WRITTEN TASK A: For each statement about the patch thread, answer yes or no and quote the exact words of the patch thread that decide it. (i) The cover letter names patch 6 as the actual change. (ii) The reply calls "checkout-encoding" probably misleading. (iii) The changes since v2 include a crlfsave refactoring patch numbered as patch 3.
WRITTEN TASK B:
Answer these questions from the patch thread:
(i) What date and time are given for the quoted message?
(ii) Which two attribute names is the patch author torn between?
(iii) Which two other attribute names does the reply put forward?
WRITTEN TASK C: Reproduce the patch thread from "I think the" up to and including "patch (patch 5)".

DOCUMENT:
---
On Sat, Jan 06, 2018 at 01:48:01AM +0100, lars.schnei...@autodesk.com wrote:
> From: Lars Schneider <larsxschnei...@gmail.com>
> 
> Hi,
> 
> Patches 1-5 and 6 are helper functions and preparation.
> Patch 6 is the actual change.
> 
> I am still torn between "checkout-encoding" and "working-tree-encoding"
> as attribute name. I am happy to hear arguments for/against one or the
> other.

checkout-encoding is probably misleading, as it is even the checkin-encoding.

What is wrong with working-tree-encoding ?
I think the 2 "-".

What was wrong with workingtree-encoding ?
Or
workdir-encoding ?



> 
> Changes since v2:
> 
> * Added Torsten's crlfsave refactoring patch (patch 5)
---
INFORMATION PROVIDED:

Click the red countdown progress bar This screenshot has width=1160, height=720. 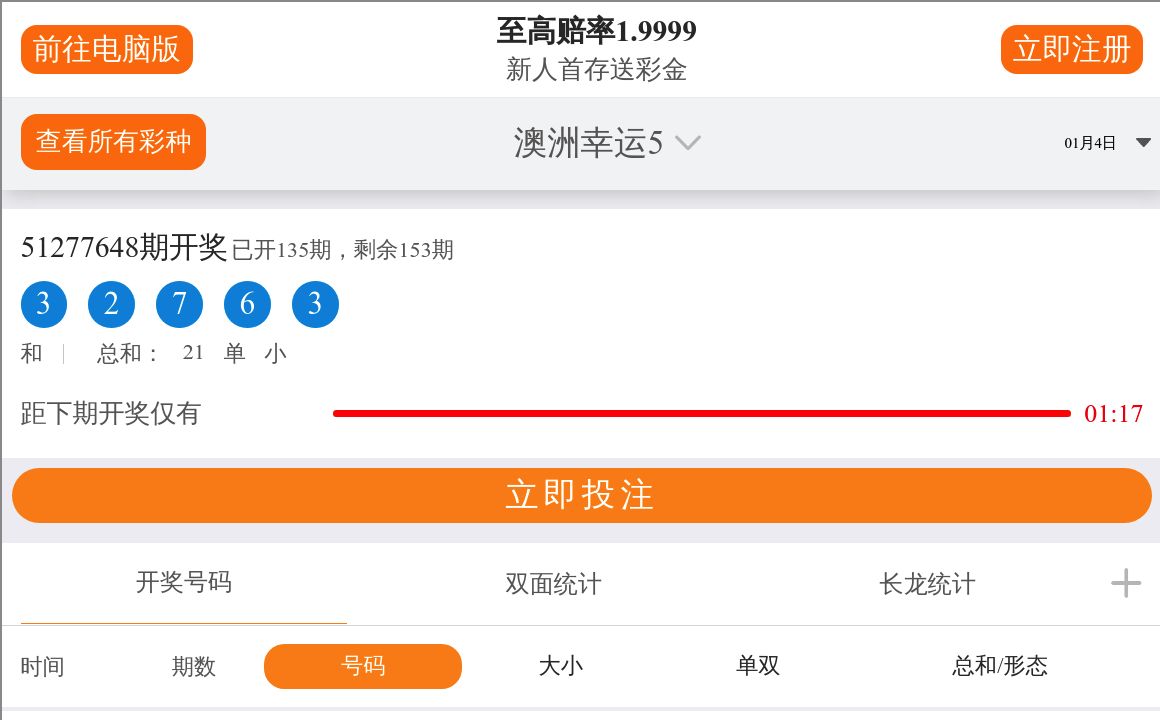click(701, 413)
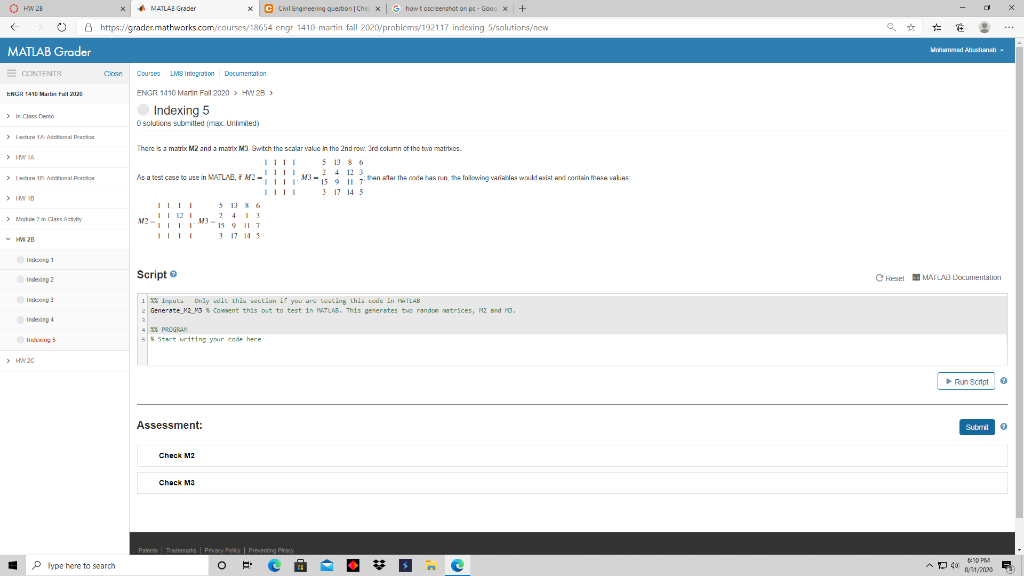1024x576 pixels.
Task: Select Indexing 3 in the sidebar
Action: 38,299
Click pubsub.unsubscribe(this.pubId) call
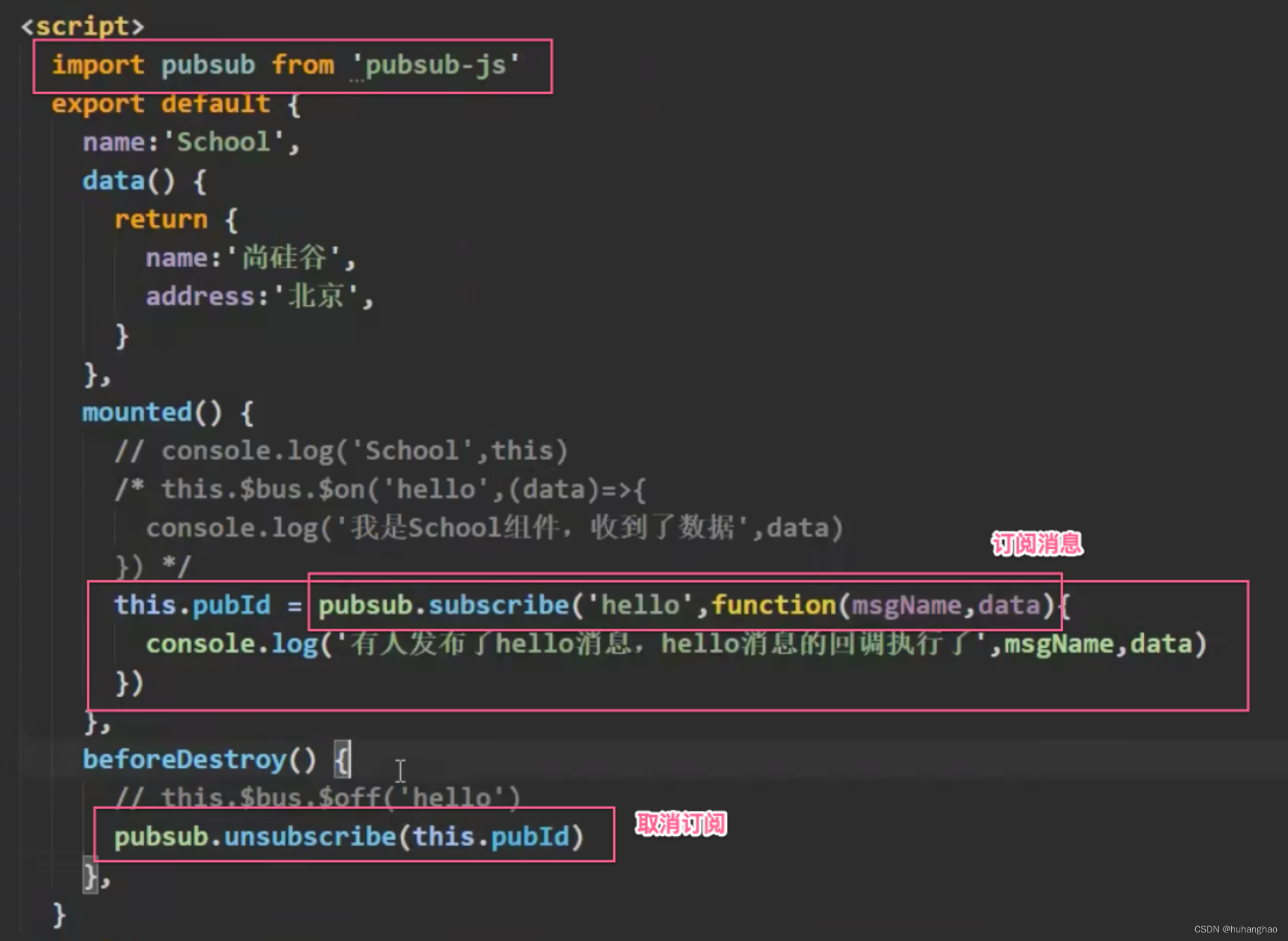 (349, 837)
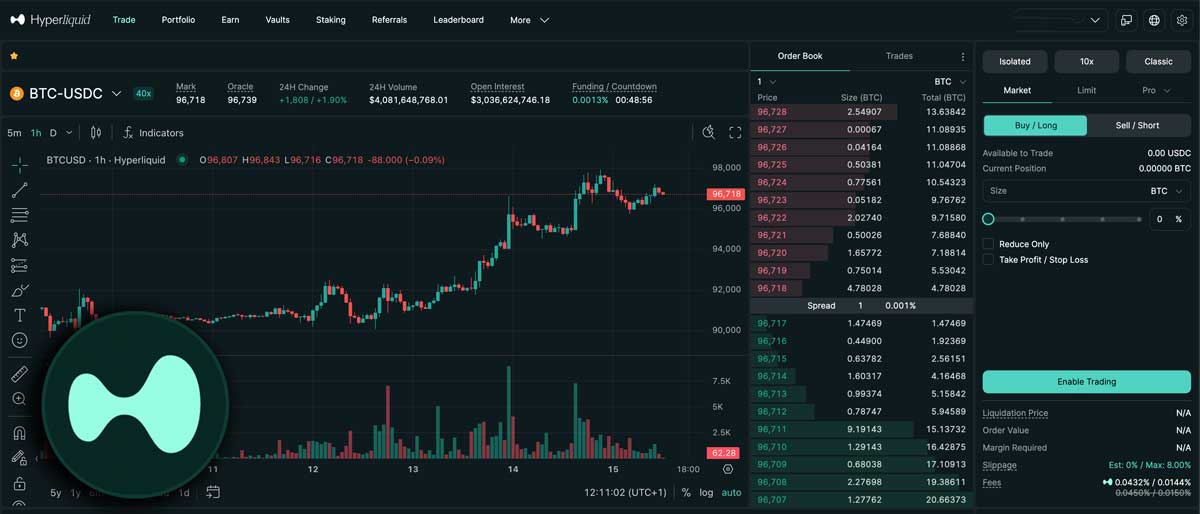Open the candlestick chart type selector
The width and height of the screenshot is (1200, 514).
point(96,132)
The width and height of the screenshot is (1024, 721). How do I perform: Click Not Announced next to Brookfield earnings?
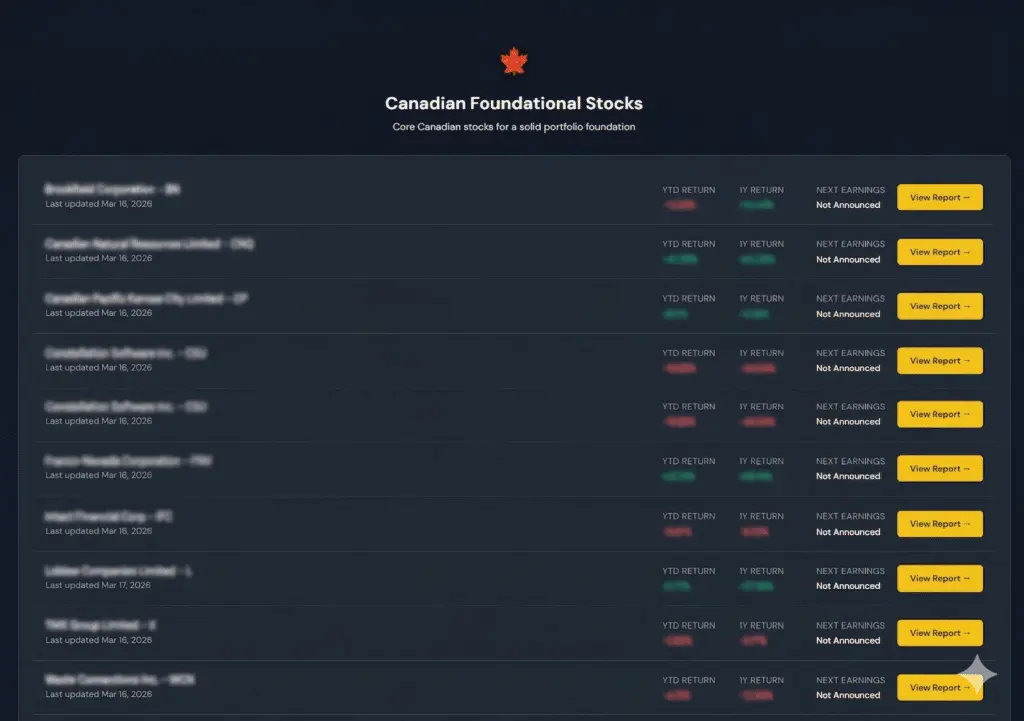coord(849,205)
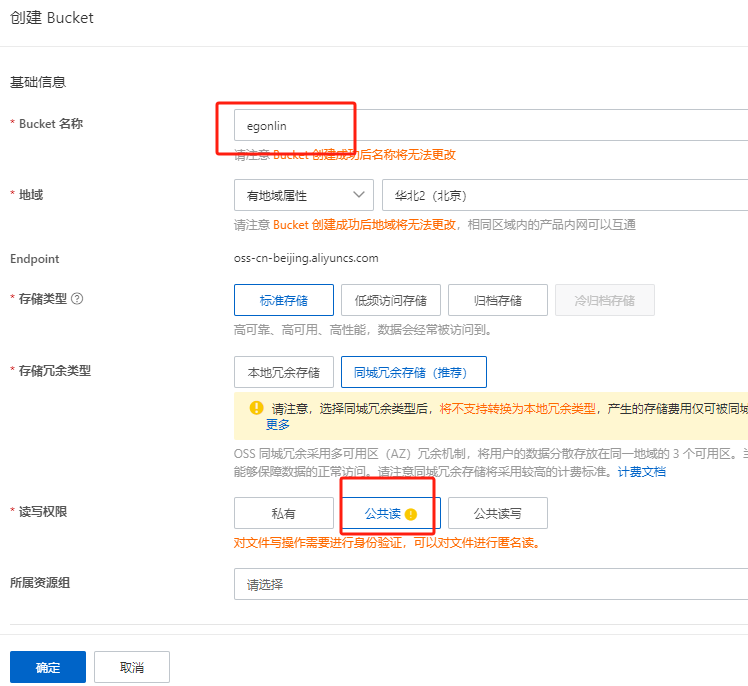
---
FULL ANSWER A:
(i) Yes: "Patch 6 is the actual change."
(ii) Yes: "checkout-encoding is probably misleading, as it is even the checkin-encoding."
(iii) No: "Added Torsten's crlfsave refactoring patch (patch 5)"

FULL ANSWER B:
(i) Sat, Jan 06, 2018 at 01:48:01AM +0100
(ii) "checkout-encoding" and "working-tree-encoding"
(iii) workingtree-encoding and workdir-encoding

FULL ANSWER C:
I think the 2 "-".

What was wrong with workingtree-encoding ?
Or
workdir-encoding ?



> 
> Changes since v2:
> 
> * Added Torsten's crlfsave refactoring patch (patch 5)